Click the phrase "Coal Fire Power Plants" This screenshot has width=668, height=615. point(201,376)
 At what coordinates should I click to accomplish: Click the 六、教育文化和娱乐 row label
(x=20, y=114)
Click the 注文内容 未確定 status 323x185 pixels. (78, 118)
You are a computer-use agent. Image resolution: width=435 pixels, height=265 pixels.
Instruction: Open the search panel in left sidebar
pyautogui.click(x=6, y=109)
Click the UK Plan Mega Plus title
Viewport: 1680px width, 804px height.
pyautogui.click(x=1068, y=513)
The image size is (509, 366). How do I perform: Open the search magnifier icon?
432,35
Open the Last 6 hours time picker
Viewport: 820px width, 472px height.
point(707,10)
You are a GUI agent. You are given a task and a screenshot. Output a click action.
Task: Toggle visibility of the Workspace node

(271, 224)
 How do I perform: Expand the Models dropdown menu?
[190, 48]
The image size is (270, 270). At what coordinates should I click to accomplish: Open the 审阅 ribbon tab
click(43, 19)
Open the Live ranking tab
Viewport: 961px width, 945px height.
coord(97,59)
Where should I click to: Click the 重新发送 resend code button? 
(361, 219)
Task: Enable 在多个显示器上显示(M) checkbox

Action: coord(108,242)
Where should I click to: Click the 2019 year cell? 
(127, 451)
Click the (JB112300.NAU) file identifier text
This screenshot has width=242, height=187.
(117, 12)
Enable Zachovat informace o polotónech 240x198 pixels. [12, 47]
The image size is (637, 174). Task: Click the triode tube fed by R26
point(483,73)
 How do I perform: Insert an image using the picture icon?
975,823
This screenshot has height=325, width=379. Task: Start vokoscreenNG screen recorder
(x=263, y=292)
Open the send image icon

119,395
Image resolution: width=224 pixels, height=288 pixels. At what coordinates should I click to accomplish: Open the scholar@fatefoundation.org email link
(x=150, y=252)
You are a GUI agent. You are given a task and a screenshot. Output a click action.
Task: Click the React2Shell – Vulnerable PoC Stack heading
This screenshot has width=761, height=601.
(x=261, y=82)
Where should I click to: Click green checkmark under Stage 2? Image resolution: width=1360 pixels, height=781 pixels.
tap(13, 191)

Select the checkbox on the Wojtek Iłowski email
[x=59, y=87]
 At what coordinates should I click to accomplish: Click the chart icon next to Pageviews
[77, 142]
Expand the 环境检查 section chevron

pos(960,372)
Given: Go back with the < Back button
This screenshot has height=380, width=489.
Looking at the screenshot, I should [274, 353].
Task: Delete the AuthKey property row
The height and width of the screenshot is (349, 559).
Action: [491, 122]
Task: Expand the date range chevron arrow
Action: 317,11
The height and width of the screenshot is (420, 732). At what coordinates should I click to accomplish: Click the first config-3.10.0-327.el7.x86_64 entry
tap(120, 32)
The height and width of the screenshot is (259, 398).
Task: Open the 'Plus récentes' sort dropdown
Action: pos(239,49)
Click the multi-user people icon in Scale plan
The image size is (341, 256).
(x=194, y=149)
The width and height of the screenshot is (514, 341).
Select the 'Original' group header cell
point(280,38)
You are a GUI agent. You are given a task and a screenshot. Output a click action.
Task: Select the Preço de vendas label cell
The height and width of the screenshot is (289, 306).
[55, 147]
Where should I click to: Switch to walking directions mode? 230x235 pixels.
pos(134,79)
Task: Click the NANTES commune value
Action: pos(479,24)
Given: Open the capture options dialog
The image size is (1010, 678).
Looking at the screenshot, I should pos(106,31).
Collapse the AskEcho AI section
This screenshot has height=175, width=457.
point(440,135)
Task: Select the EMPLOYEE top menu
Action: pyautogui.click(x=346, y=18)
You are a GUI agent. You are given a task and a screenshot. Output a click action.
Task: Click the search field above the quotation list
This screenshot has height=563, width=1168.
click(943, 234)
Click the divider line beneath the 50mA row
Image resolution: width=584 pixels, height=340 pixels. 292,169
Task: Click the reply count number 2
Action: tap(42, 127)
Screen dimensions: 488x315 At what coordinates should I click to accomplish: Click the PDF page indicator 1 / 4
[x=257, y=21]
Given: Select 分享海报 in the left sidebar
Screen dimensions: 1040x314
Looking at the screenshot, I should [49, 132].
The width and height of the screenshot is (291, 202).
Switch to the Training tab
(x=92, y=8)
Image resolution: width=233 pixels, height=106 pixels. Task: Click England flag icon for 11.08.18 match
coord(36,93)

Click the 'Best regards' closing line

------------------------

_Task prompt_
Could you copy out all of the records above exactly?

_Task result_
Click the phrase "Coal Fire Power Plants" This screenshot has width=668, height=615. point(201,376)
 At what coordinates should I click to accomplish: Click the 六、教育文化和娱乐 row label
(x=20, y=114)
Click the 注文内容 未確定 status 323x185 pixels. (78, 118)
You are a computer-use agent. Image resolution: width=435 pixels, height=265 pixels.
Instruction: Open the search panel in left sidebar
pyautogui.click(x=6, y=109)
Click the UK Plan Mega Plus title
Viewport: 1680px width, 804px height.
pyautogui.click(x=1068, y=513)
The image size is (509, 366). How do I perform: Open the search magnifier icon?
432,35
Open the Last 6 hours time picker
Viewport: 820px width, 472px height.
point(707,10)
You are a GUI agent. You are given a task and a screenshot. Output a click action.
Task: Toggle visibility of the Workspace node

(271, 224)
 How do I perform: Expand the Models dropdown menu?
[190, 48]
The image size is (270, 270). At what coordinates should I click to accomplish: Open the 审阅 ribbon tab
click(43, 19)
Open the Live ranking tab
Viewport: 961px width, 945px height.
coord(97,59)
Where should I click to: Click the 重新发送 resend code button? 
(361, 219)
Task: Enable 在多个显示器上显示(M) checkbox

Action: coord(108,242)
Where should I click to: Click the 2019 year cell? 
(127, 451)
Click the (JB112300.NAU) file identifier text
This screenshot has width=242, height=187.
(117, 12)
Enable Zachovat informace o polotónech 240x198 pixels. [12, 47]
The image size is (637, 174). Task: Click the triode tube fed by R26
point(483,73)
 How do I perform: Insert an image using the picture icon?
975,823
This screenshot has height=325, width=379. Task: Start vokoscreenNG screen recorder
(x=263, y=292)
Open the send image icon

119,395
Image resolution: width=224 pixels, height=288 pixels. At what coordinates should I click to accomplish: Open the scholar@fatefoundation.org email link
(x=150, y=252)
You are a GUI agent. You are given a task and a screenshot. Output a click action.
Task: Click the React2Shell – Vulnerable PoC Stack heading
This screenshot has width=761, height=601.
(x=261, y=82)
Where should I click to: Click green checkmark under Stage 2? Image resolution: width=1360 pixels, height=781 pixels.
tap(13, 191)

Select the checkbox on the Wojtek Iłowski email
[x=59, y=87]
 At what coordinates should I click to accomplish: Click the chart icon next to Pageviews
[77, 142]
Expand the 环境检查 section chevron

pos(960,372)
Given: Go back with the < Back button
This screenshot has height=380, width=489.
Looking at the screenshot, I should [274, 353].
Task: Delete the AuthKey property row
The height and width of the screenshot is (349, 559).
Action: [491, 122]
Task: Expand the date range chevron arrow
Action: 317,11
The height and width of the screenshot is (420, 732). At what coordinates should I click to accomplish: Click the first config-3.10.0-327.el7.x86_64 entry
tap(120, 32)
The height and width of the screenshot is (259, 398).
Task: Open the 'Plus récentes' sort dropdown
Action: pos(239,49)
Click the multi-user people icon in Scale plan
The image size is (341, 256).
(x=194, y=149)
The width and height of the screenshot is (514, 341).
Select the 'Original' group header cell
point(280,38)
You are a GUI agent. You are given a task and a screenshot. Output a click action.
Task: Select the Preço de vendas label cell
The height and width of the screenshot is (289, 306).
[55, 147]
Where should I click to: Switch to walking directions mode? 230x235 pixels.
pos(134,79)
Task: Click the NANTES commune value
Action: pos(479,24)
Given: Open the capture options dialog
The image size is (1010, 678).
Looking at the screenshot, I should pos(106,31).
Collapse the AskEcho AI section
This screenshot has height=175, width=457.
point(440,135)
Task: Select the EMPLOYEE top menu
Action: pyautogui.click(x=346, y=18)
You are a GUI agent. You are given a task and a screenshot. Output a click action.
Task: Click the search field above the quotation list
This screenshot has height=563, width=1168.
click(943, 234)
Click the divider line beneath the 50mA row
Image resolution: width=584 pixels, height=340 pixels. 292,169
Task: Click the reply count number 2
Action: tap(42, 127)
Screen dimensions: 488x315 At what coordinates should I click to accomplish: Click the PDF page indicator 1 / 4
[x=257, y=21]
Given: Select 分享海报 in the left sidebar
Screen dimensions: 1040x314
Looking at the screenshot, I should [49, 132].
The width and height of the screenshot is (291, 202).
Switch to the Training tab
(x=92, y=8)
Image resolution: width=233 pixels, height=106 pixels. Task: Click England flag icon for 11.08.18 match
coord(36,93)

Click the 'Best regards' closing line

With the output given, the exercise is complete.